A sign error in the Minkowski space-time plot and its consequences

A sign error in the Minkowski space-time plot and its consequences
by J.H.Field, Département de Physique Nucléaire et Corpusculaire Université de Genève.
24, quai Ernest-Ansermet CH-1211 Genève 4. (23. May 2008)


A sign error in an angle while drawing the original Minkowski plot has persisted for a century in text books and the pedagogical literature. When it is corrected, the ‚length contraction‘ effect derived from the geometry of the plot disappears. It is also shown how the ‚relativity of simultaneity‘ effect that has been derived from the plot results from a lack of correspondence between certain geometrical projections on the plot and the properties of the physical system -two spatially separated and synchronised clocks in a common inertial frame  –  that they are purported to describe. 

1 Introduction 
Errors, originating in Einstein’s 1905 special relativity paper [1], in the standard text book interpretation of the physics of the space-time Lorentz transformation (LT), have been pointed out in a series of recent papers by the present author [2, 3, 4]. In these papers it is shown that the ‚length contraction‘ and ‚relativity of simultaneity‘ effects, derived directly from the LT, are spurious, resulting from a failure to include important additive constants in the equations. Einstein pointed out the necessity to include such constants, to correctly describe synchronised clocks, in Ref. [1], but never actually did so himself. Since the demonstration of the spurious nature of the effects is simple, straightforward and brief, it is recalled, for the reader’s convenience, in the following section of the present paper. 

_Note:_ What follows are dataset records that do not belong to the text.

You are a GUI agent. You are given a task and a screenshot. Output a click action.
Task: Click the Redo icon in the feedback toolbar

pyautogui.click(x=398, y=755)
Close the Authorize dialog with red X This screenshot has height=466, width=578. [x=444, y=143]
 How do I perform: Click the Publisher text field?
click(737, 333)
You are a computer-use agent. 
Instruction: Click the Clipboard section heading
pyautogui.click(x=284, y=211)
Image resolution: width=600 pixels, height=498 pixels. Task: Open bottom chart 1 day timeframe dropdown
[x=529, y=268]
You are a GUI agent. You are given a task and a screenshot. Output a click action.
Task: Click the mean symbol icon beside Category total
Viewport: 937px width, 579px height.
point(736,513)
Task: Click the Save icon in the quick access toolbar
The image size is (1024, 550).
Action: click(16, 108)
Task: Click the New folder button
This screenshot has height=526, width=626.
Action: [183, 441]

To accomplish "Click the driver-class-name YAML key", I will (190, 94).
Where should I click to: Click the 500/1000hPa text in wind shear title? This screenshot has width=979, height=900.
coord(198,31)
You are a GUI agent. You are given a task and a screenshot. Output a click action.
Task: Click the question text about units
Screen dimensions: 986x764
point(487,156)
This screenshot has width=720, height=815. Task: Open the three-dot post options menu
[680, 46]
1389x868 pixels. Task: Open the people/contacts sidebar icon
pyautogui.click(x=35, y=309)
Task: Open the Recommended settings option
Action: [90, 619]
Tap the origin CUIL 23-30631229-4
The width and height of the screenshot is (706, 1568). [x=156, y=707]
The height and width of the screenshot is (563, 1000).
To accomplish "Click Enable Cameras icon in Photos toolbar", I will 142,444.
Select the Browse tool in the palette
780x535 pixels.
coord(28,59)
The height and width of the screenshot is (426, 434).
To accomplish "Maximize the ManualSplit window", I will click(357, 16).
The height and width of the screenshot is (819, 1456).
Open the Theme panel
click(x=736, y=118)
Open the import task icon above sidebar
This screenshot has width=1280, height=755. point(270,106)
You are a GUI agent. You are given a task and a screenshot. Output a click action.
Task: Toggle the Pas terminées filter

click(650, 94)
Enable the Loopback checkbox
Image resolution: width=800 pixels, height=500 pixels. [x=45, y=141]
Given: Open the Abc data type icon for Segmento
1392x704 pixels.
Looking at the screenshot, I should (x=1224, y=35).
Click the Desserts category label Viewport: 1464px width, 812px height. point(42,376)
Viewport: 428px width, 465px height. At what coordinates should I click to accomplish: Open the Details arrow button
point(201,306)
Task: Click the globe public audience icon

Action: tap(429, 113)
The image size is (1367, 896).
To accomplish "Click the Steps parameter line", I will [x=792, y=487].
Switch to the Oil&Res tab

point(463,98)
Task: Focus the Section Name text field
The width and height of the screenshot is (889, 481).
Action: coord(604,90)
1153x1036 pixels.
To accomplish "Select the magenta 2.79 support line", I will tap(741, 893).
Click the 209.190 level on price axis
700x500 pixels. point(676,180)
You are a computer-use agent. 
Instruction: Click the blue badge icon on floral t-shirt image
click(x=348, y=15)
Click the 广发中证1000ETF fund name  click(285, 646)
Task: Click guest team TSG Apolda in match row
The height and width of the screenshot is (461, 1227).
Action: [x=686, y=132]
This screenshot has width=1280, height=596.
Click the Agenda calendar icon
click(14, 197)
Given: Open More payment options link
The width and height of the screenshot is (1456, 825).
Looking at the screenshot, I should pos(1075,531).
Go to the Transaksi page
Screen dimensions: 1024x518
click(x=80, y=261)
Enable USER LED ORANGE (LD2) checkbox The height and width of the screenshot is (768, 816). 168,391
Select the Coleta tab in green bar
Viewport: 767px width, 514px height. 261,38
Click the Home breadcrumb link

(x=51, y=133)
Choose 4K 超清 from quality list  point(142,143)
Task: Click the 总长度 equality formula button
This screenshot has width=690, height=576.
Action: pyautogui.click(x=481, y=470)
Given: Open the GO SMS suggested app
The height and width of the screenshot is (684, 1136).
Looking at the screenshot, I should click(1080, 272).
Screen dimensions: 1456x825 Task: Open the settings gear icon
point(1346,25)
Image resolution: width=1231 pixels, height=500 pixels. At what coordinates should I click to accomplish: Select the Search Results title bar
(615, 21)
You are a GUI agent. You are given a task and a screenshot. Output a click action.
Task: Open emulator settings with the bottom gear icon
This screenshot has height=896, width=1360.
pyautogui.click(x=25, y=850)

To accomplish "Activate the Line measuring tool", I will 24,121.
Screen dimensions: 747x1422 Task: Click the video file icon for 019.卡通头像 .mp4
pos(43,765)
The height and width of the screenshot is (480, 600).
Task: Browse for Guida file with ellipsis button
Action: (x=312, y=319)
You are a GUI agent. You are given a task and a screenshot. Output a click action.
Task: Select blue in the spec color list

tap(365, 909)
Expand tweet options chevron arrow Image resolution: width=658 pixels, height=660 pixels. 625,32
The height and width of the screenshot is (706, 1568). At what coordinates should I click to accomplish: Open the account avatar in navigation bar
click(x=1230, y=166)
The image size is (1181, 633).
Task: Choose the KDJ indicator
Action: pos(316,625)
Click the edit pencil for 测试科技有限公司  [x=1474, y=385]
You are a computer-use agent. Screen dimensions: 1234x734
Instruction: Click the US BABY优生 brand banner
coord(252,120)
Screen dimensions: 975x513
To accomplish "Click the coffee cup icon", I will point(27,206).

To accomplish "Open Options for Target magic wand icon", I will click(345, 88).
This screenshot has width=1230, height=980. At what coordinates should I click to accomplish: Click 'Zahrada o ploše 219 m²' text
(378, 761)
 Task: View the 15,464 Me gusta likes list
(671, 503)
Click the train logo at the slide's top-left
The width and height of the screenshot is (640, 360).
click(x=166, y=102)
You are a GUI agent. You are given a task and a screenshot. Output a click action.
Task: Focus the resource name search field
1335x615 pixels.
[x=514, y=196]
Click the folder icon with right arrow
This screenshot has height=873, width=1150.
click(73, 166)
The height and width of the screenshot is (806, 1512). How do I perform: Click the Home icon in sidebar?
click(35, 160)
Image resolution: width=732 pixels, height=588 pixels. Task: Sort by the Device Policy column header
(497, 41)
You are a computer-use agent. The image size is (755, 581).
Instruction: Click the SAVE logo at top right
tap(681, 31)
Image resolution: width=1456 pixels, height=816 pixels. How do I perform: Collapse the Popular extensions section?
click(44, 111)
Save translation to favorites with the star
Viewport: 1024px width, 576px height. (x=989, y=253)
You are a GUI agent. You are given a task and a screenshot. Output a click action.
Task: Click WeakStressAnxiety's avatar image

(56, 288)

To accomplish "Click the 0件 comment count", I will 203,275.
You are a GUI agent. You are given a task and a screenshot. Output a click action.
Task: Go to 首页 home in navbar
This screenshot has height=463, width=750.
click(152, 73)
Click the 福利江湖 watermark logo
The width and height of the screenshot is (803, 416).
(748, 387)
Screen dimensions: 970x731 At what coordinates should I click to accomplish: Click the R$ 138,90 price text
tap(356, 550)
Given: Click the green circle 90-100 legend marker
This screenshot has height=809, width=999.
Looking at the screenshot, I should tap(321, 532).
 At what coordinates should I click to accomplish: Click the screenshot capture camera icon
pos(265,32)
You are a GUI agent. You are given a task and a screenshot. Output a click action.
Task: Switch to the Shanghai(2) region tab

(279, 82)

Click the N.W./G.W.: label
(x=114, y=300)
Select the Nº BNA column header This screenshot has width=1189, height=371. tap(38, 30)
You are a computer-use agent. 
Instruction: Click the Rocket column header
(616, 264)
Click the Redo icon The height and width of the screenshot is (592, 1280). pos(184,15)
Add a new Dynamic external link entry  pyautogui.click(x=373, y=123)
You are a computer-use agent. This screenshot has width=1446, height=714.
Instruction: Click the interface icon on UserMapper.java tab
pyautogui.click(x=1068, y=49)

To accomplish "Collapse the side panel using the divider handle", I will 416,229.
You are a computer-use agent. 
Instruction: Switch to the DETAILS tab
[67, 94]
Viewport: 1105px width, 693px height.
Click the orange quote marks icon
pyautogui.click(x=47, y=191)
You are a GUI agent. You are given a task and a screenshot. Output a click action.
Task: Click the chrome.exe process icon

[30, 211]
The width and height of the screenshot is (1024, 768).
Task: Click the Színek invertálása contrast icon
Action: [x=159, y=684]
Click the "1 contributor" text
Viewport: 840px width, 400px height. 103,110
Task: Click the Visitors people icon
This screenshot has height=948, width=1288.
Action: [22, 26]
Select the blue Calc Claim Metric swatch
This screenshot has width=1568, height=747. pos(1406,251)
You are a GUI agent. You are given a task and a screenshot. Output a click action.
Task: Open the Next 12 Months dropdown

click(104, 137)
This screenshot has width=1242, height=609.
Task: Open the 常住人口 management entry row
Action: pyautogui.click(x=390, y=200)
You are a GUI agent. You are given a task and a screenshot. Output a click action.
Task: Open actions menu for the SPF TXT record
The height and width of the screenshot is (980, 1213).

The remainder of this paper is devoted to a discussion of the physics of the Minkowski space-time plot. In his original ’space-time‘ paper [5] Minkowski derived a ‚length contraction‘ effect from the geometry of the plot without considering directly the LT. Similar derivations are to be found in many text books on special relativity or classical electromagnetism.

In Section 3, the projective-geometrical properties of the space-time plot are derived from the LT. In Section 4, Minkowski’s original derivation of ‚length contraction‘ is reviewed, and shown to result from an erroneous assumption concerning the direction of the world line of the considered, uniformly moving, object. In fact, the world line corresponding to Minkowski’s choice of x? and t? axes is x = -vt, whereas it is assumed to be x = vt and therefore to lie along the t? axis. The same mistake is made in all (with, to the present writer’s best knowledge, a single exception) text-book treatments of the problem. Some examples are discussed in Section 5. Also discussed in Section 5 is the fortuitously correct derivation of time dilatation from the standard, incorrect, Minkowski plot, as well as the illusory nature of the ‚relativity of simultaneity‘ effect suggested by superficial inspection of the plot. This error is not, as in the case of ‚length contraction‘, the result of a trivial geometrical mistake, but arises from a naive interpretation of purely mathematical projection operations on the plot that are unrelated to the basic physics of the problem -observation in different inertial frames of events of two spatially-separated and synchronised clocks. Section 6 contains a brief summary. 

[ . . . . . . . . . . . ] 

6 Summary 
The manifest translational invariance of the TD relations in (2.13) demonstrate the spurious nature of correlated ‚relativity of simultaneity‘ and ‚length contraction‘ effects that have hitherto, following Einstein [1], been derived from the LT, as explained in previous papers by the present author [2, 3, 4] and Section 2 of the present paper. 

Alternative derivations of ‚length contraction‘ from the geometry of the Minkowski plot are shown to be flawed by a sign error in an angle, when drawing the x? and t? axes on the original Minkowski plot [5], which has been propagated, uncorrected, in essentially all text-book treatments of the subject, as well as the use projection operations at variance with those required by the LT. When the correct projection and scaling operations derived in Section 3, directly from the LT, are applied, it is clear, by simple inspection, (see Fig. 3 and Fig. 9b) that there is no ‚length contraction‘ effect.

The ‚relativity of simultaneity‘ effect derived from the Minkowski plot, unlike that obtained in Eqns(2.14) – (2.17), directly from misuse of the LT, is not a direct consequence of the ‚length contraction‘ effect obtained from the same plot. It is, instead, produced by a false identification of certain projections on the plot with the times recorded by two spatially separated and synchronised clocks. It is shown in Fig. 12a, that, even with an incorrect oblique projection procedure, similar to that used to obtain ‚length contraction‘, there is no corresponding ‚relativity of simultaneity‘ effect.

The present author has been able to find only one text book in which the x? and t? axes of the Minkowski plot are correctly drawn [12]. However, the plot is not used in the book in the discussion of the ‚length contraction‘ effect.